That debacle, issued from the Department of Energy and written by five of the same ghoulish climate change deniers that crawl out from under the same damp rocks every time fossil fuel-friendly interests require their services, has already been cited by the Environmental Protection Agency in its attempt to undo the "endangerment finding," the 2009 conclusion that greenhouse gases are, obviously, a danger to people and the country.
"This report makes a mockery of science," said Andrew Dessler, a Texas A&M professor and director of the Texas Center for Extreme Weather who co-edited the collective response, in a press release. "It relies on ideas that were rejected long ago, supported by misrepresentations of the body of scientific knowledge, omissions of important facts, arm waving, anecdotes, and confirmation bias."
The release issued by Dessler's new coalition accompanying its full report — which it also submitted to the Department of Energy as a public comment to the original report — is full of such commentary:
- "It seems to work backward from a desired outcome" — Kerry Emanuel
- "The same zombie arguments from the 1990's fossil fuel lobby are appearing again in this DOE report" — Ted Amdur
- "...a travesty for US scientific integrity" — Ryan Katz-Rosene
- "This report presents a perverse and distorted view..." — Abigail Swann
And so on.
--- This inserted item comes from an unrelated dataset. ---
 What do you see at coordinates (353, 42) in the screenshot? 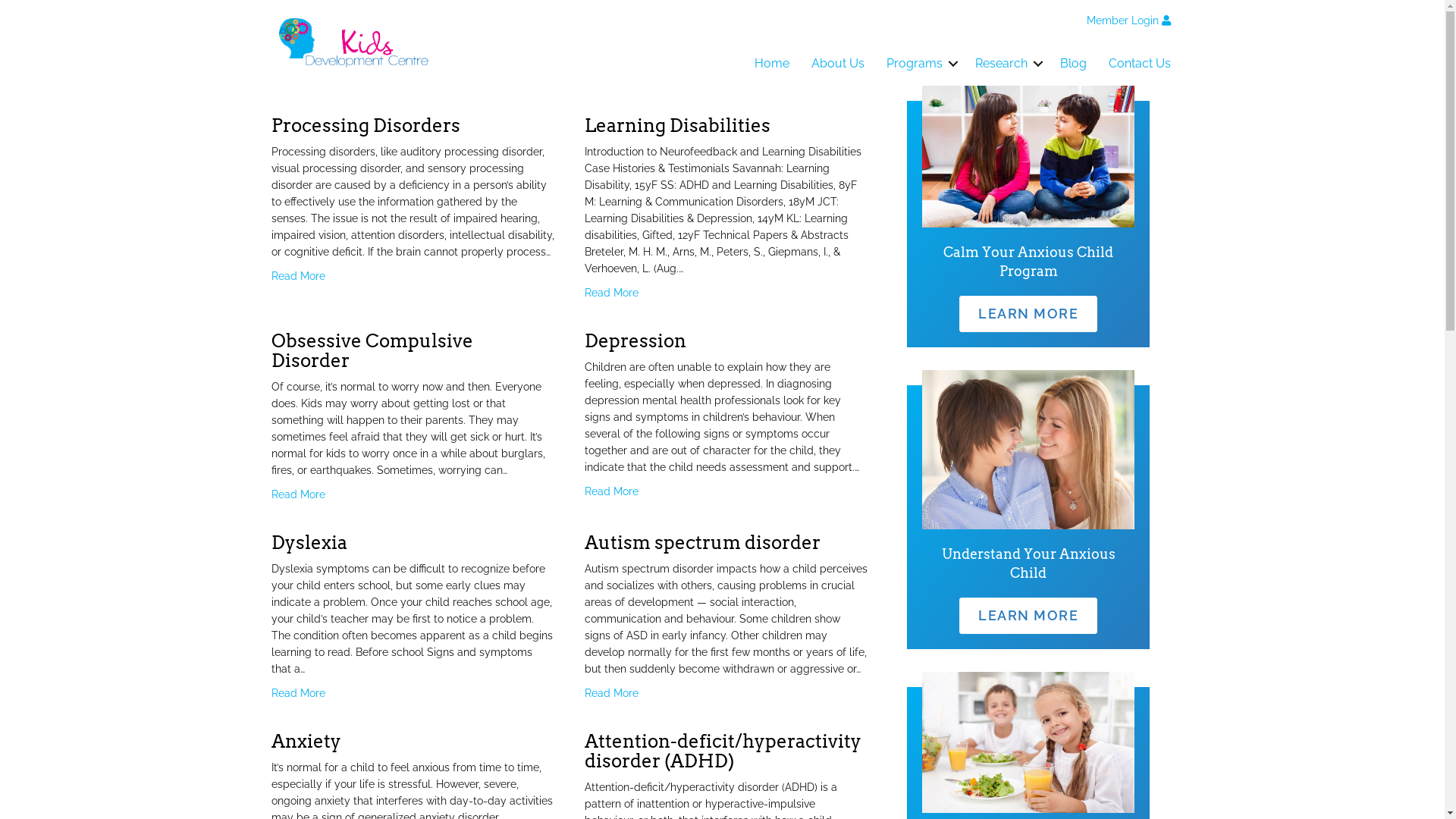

The full document, pulled together in basically a month, runs to more than 450 pages — a detailed and devastating debunking that, if we're being honest, those five hand-picked authors won't bother to read and won't feel a shred of embarrassment over. There are errors and cherry-picks and omissions regarding everything from coral reefs to tropical cyclones, from the urban heat island effect to temperature-related mortality. There are typos — "The impact of elevated CO2 on agriculture is discussed in Chapter 9 of the DOE CWG Report, not Chapter 10" — that at least help to lay bare the gross incompetence and gleeful impunity at the black heart of the DOE's project. Most thorough climate assessments, like the periodic IPCC reports or, prior to now at least, the National Climate Assessments, involve hundreds of people and take years to compile; the DOE's Denial Quintet completed theirs, likely illegally, in a couple of months.
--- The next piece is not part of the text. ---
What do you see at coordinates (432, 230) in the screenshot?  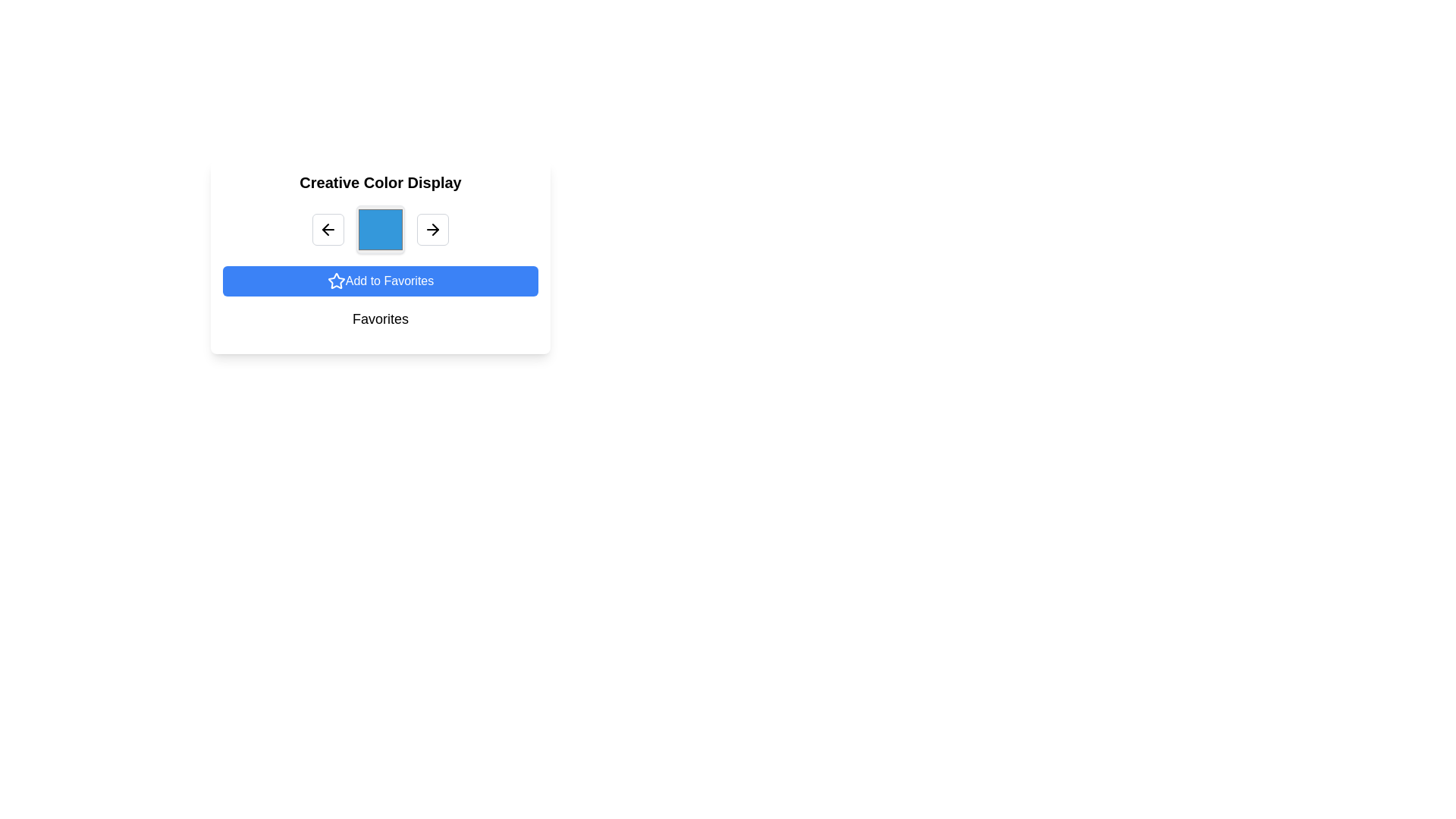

On one level the response's likely futility is as grim as can be — what could these 85-plus actual experts have better spent this time on, rather than a novel-length refutation of Trumpworld "science" that will be duly included in the public record and then ignored entirely. On another, it is heartening — the country's and the world's climate scientists know that what the American government does in this realm has actual weight, and no matter how far afield it strays those scientists aren't just throwing up their hands.
As their release states, "The scientific evidence confirming the climate crisis is as strong as it has ever been." There is value, still, in a collective response to Official Bullshit.